Preparing for Worship – Mary Kay Jackman.
Today in worship we meet the Magi. To Amy-Jill Levine, professor of New Testament and Jewish studies at Vanderbilt Divinity School, the Magi in Matthew’s gospel were neither kings nor wise; they were Persian or Chaldean astrologers. Plus, there may have been more or less than three. Matthew doesn’t elaborate on their number, history or position. They’re just there — to find the newborn “King of the Jews,” not a wise goal in the territory and during the reign of one of the most despised kings in Judean history.
Herod was neither Jewish nor learned in Jewish teaching and tradition; nevertheless, he considered and called himself King of the Jews. To hear that there might be someone else, however young, being called King of the Jews, threw Herod into a whirlwind of violence. After the Magi followed advice from a dream angel and left town without returning to Herod, he ordered the slaughter of all children aged two years and younger in and around Bethlehem.
I sympathize with the Magi, whom Dr. Levine playfully equates with the Three Stooges. Older folks or those who watch old movies on TV know what she means. Who but someone dumb beyond all measure would ask such a question in that place at that time? But to the Magi it was a reasonable question. They had followed signs in the heavens; they apparently knew Jewish Torah and tradition.
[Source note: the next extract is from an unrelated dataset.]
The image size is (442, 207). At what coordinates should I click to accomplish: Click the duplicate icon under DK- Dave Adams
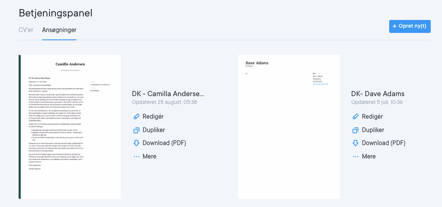click(x=356, y=130)
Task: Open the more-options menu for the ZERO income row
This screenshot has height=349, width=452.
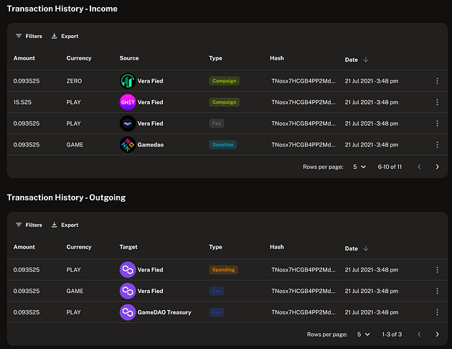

They meant no harm and had no political agenda; yet they set off a firestorm, a bloodbath, with one simple question.
Here’s where my sympathy for these intrepid travelers kicks in: More than I like to recount, my words have sometimes annoyed, angered, wounded, or made enemies of perfectly fine folks without my realizing how those words could be interpreted. You see, we never know how what we say — in jest or offhand or in all sincerity — will affect the person hearing or reading them. We never know until the person tells us how he or she felt when we said what we said or wrote what we wrote. Moments of having my words returned to me with an interpretation I never imagined are stunning moments seared into memory.
I wonder if the Magi, traveling back to their homeland or following other heavenly signs, ever knew the ultimate fallout of their innocent but politically charged question. I wonder if I’ll ever know the extent of damage my words have caused, whether by others’ misinterpretation or by my misstatement.